* [Page text]
-.-.-
Ozu's most familiar trope is his unusual positioning of the camera. Rarely does it stand, as custom dictates, at head-height. Usually, it is placed near to the ground - at waist-height or lower - putting the spectator in the position of someone squatting on the floor, in traditional Japanese posture on a tatami mat. The camera hardly ever moves (except in Ozu's early films). Instead of panning and tracking shots, Ozu assembles a scene from static shots of varying length. He rarely uses long takes, so his films have a rhythm that is similar to that of a typical Hollywood melodrama. The shots are meticulously composed, and often Ozu frames them with set decor, with partitions and other household paraphernalia forming a natural proscenium arch.

Ozu's boldest break with convention - the ultimate' no-no' in filmmaking - is to depart from the so-called '180-degree rule', which is intended to preserve the spatial relationship between characters on the screen. Convention dictates that in a scene with two characters the camera must always stay on one side of an imaginary axis drawn from one character to the other. If the rule is broken, if the camera 'crosses the line', the characters can end up appearing to face in the same direction, whereas in fact they are facing each other. By flouting this rule, Ozu achieves some bizarre effects, somehow distancing the spectator from his characters without weakening his or her emotional involvement. It is as if the audience occupies a different space to that inhabited by the actors, one that is outside the theatrical arena and yet, somehow, also inside it.
-.-.-
* [Records]

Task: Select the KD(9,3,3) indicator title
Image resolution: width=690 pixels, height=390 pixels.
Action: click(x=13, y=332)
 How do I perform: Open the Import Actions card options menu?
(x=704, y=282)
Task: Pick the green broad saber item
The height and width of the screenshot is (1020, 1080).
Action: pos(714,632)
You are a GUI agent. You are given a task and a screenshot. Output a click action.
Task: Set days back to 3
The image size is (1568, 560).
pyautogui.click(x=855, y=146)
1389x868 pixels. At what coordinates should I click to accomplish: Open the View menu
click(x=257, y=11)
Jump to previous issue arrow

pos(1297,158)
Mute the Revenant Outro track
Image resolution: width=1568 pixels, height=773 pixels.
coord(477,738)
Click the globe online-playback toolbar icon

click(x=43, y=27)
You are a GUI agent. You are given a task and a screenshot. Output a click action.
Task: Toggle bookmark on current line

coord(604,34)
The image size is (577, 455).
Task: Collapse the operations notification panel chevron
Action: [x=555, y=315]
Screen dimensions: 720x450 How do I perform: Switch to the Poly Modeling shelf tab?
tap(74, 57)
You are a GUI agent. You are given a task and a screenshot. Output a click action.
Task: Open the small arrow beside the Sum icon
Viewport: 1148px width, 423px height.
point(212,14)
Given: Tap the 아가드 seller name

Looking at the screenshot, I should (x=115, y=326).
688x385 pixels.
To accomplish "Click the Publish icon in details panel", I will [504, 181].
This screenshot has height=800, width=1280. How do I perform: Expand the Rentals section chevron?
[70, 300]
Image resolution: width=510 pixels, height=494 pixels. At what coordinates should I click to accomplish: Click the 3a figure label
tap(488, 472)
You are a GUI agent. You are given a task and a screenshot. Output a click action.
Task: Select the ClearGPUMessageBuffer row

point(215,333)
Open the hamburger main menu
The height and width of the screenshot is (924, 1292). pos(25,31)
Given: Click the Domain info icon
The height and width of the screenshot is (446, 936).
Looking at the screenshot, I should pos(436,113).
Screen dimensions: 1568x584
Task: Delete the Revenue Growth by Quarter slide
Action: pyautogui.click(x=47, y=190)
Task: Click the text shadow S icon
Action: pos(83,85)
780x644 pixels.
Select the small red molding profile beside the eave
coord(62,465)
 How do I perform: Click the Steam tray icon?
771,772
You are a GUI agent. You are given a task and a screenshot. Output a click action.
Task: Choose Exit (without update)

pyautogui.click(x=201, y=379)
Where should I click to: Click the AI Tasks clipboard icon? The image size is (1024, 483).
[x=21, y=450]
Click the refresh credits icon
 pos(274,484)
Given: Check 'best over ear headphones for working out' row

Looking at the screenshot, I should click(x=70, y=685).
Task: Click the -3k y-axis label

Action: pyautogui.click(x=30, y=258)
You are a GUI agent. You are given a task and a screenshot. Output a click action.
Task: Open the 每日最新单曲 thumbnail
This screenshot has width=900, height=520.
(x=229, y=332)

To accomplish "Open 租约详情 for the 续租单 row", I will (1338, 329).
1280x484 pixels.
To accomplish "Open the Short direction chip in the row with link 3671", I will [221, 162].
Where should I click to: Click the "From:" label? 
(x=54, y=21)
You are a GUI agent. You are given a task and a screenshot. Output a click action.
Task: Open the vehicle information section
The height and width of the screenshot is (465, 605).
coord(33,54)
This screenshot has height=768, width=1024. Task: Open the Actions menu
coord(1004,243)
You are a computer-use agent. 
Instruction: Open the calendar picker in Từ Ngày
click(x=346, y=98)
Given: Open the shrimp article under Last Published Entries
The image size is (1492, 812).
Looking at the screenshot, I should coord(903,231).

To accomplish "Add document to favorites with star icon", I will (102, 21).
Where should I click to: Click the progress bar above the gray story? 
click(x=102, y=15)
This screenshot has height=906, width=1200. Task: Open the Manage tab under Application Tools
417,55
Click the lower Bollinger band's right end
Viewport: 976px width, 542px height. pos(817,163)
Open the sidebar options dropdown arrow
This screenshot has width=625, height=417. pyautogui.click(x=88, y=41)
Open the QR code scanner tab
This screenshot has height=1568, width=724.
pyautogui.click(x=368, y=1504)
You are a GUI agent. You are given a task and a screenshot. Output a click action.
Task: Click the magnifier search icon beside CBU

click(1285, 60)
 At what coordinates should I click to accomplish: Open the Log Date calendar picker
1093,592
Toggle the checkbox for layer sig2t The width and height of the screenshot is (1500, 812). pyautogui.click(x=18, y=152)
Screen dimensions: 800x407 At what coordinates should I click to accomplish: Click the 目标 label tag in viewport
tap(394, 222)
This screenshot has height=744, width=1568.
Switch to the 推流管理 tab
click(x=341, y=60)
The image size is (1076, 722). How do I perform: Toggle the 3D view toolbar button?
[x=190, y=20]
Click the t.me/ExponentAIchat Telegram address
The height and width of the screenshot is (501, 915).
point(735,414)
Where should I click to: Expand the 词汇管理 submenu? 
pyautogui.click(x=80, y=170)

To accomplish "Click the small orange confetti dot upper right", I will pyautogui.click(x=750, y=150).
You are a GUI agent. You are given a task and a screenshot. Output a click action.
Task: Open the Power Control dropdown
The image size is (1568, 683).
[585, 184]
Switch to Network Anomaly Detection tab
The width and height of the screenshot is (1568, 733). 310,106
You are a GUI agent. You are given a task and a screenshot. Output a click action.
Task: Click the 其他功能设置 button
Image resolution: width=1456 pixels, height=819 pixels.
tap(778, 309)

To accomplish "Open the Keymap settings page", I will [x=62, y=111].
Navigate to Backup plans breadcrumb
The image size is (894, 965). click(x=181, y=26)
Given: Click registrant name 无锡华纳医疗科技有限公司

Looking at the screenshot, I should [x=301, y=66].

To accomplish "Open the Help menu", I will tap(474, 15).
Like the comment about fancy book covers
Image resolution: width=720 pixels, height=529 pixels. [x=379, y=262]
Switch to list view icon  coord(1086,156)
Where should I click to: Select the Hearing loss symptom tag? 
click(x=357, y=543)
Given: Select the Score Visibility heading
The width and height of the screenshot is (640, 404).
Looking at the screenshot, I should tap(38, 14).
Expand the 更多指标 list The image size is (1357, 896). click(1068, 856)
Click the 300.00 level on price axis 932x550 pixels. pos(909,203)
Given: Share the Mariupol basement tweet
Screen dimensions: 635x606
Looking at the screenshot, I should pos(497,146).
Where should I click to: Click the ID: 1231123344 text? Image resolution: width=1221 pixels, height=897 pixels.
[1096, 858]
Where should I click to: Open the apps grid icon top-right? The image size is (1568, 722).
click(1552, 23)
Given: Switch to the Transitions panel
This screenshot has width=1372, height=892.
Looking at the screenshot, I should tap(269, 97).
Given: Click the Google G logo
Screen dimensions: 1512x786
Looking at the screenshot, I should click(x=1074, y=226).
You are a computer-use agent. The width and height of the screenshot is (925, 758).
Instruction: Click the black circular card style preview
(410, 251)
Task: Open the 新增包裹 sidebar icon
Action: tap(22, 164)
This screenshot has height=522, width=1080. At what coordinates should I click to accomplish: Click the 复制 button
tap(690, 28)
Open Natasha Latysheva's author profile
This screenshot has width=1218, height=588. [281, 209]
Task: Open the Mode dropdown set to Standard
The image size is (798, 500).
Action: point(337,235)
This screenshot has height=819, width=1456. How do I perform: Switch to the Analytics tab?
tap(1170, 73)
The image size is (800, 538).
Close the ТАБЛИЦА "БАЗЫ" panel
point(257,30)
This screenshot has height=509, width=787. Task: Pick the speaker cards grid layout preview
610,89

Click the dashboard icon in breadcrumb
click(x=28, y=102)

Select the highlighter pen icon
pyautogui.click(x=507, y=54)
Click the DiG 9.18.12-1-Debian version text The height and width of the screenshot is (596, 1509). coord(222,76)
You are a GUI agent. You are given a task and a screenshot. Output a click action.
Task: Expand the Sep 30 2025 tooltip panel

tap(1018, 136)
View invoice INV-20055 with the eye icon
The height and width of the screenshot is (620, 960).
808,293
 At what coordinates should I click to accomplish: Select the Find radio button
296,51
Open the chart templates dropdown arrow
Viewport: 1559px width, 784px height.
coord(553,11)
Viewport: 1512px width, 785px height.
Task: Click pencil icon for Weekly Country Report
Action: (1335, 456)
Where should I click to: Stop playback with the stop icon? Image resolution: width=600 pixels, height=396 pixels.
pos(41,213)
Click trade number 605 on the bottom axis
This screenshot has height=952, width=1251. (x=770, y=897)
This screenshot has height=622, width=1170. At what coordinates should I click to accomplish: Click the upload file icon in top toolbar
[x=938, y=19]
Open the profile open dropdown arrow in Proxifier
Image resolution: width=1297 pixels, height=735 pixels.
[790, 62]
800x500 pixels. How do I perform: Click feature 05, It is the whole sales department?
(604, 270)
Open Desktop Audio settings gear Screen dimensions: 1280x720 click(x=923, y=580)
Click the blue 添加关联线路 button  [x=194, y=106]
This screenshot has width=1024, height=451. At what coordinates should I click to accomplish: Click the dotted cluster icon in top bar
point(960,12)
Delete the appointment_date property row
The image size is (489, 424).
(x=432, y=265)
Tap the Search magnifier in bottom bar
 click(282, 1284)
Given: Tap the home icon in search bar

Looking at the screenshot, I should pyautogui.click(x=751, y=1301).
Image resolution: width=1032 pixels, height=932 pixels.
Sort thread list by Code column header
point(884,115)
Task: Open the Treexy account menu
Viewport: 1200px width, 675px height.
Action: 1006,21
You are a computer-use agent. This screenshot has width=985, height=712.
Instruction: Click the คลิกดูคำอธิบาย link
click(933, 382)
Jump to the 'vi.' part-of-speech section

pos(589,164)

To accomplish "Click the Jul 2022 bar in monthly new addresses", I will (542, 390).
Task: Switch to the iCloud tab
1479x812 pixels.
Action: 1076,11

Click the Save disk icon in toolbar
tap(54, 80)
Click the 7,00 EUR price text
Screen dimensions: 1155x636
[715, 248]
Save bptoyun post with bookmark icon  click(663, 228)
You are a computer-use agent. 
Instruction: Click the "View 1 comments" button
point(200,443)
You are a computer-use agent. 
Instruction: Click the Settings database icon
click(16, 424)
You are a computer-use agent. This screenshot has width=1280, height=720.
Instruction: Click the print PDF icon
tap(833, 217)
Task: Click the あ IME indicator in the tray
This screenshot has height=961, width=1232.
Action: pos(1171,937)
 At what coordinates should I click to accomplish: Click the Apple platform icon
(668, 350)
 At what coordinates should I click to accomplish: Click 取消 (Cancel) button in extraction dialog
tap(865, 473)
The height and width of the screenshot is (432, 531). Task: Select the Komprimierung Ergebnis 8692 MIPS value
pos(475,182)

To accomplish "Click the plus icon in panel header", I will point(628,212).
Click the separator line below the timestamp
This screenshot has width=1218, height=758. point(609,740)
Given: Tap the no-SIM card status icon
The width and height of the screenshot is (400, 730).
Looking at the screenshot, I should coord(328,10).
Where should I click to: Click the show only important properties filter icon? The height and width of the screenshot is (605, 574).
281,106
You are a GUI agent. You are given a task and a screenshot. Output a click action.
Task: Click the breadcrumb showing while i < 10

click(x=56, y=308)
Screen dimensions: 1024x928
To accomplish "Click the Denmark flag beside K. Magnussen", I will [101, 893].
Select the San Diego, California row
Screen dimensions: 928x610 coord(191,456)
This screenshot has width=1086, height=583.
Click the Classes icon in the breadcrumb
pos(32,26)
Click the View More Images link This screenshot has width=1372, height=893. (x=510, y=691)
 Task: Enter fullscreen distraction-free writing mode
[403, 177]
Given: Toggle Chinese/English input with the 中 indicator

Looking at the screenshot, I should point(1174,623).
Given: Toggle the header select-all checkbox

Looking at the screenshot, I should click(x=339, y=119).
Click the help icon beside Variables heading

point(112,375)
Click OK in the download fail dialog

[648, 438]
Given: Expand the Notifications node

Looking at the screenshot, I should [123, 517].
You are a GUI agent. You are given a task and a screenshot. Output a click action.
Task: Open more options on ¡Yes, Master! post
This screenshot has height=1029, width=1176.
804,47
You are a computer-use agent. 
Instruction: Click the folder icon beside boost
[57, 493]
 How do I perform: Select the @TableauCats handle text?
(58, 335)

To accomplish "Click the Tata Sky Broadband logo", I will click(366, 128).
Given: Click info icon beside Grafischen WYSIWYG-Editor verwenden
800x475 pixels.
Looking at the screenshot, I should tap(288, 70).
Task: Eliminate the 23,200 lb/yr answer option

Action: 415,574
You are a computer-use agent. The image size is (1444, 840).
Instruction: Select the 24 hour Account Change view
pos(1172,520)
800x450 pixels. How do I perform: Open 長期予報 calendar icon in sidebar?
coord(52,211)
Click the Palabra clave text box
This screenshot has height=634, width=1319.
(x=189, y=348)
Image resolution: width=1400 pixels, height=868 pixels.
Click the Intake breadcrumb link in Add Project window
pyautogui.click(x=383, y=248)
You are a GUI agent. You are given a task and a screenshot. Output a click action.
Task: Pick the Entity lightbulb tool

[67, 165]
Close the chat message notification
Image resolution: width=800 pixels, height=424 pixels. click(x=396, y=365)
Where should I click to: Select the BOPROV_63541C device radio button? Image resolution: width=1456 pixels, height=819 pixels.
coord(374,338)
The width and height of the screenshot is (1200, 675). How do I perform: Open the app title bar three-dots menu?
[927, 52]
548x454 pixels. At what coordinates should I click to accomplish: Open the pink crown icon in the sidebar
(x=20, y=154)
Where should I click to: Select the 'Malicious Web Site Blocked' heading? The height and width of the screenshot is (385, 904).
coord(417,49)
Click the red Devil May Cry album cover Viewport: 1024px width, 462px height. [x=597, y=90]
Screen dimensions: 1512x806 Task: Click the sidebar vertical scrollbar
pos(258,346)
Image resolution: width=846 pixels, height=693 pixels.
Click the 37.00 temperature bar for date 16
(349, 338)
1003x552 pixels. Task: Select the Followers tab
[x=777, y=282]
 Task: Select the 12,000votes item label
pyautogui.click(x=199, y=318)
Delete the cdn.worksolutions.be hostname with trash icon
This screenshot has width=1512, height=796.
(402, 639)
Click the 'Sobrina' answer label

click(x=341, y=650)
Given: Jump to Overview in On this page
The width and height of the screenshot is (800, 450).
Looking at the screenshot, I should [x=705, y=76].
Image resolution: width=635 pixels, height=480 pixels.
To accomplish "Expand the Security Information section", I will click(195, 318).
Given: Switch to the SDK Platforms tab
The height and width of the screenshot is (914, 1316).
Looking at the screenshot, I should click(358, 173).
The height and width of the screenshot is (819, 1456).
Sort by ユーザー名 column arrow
-.-.-
* [Written exercise 1]
In the passage on Ozu's filmmaking, at what height is the camera usually placed?
* [Written exercise 2]
Go on with the passage on Ozu's filmmaking, picking up after its final sentence.
The entries come from a separate source and have no connection to the passage on Ozu's filmmaking.

* [Output 1]
Near the ground, at waist-height or lower.

* [Output 2]
Ozu's use of what have come to be labelled 'pillow shots' reinforces this impression of a spatial-temporal separation between the audience and the characters. Frequently, Ozu will break the narrative, cutting away to a static shot of an empty room, a factory chimney, a washing line, a tree, or such like. These pauses in the narrative are very deliberate and bring their own poetry to the film's composition, reminding us that there is a world outside the narrow confines of the story being told. Many theories have been ventured to explain why Ozu used this kind of narrative punctuation, some suggesting a basis in Eastern mysticism. The pillow shot is not unique to Ozu but no director uses it so frequently, nor so effectively. Like the low camera positioning and violations of the 180-degree rule, it is a necessary component of Ozu's cinema, adding charm and a certain mystique to his oeuvre.

Another quirk of Ozu is his habitual use of ellipsis, which is where he truncates a scene or omits an anticipated scene altogether. A good example of this is the absence of a wedding scene in An Autumn Afternoon (1962) - something which, in a traditional Hollywood melodrama, would have been the film's dramatic climax. If his pillow shots expand time, Ozu's use of ellipsis compresses it, cutting back on narrative superfluity in a way that deprives the spectator a chance of emotional release. What Ozu gains by this is a far deeper, far more contained and authentic emotional response, and this could help to explain why his films are so intense and powerfully moving.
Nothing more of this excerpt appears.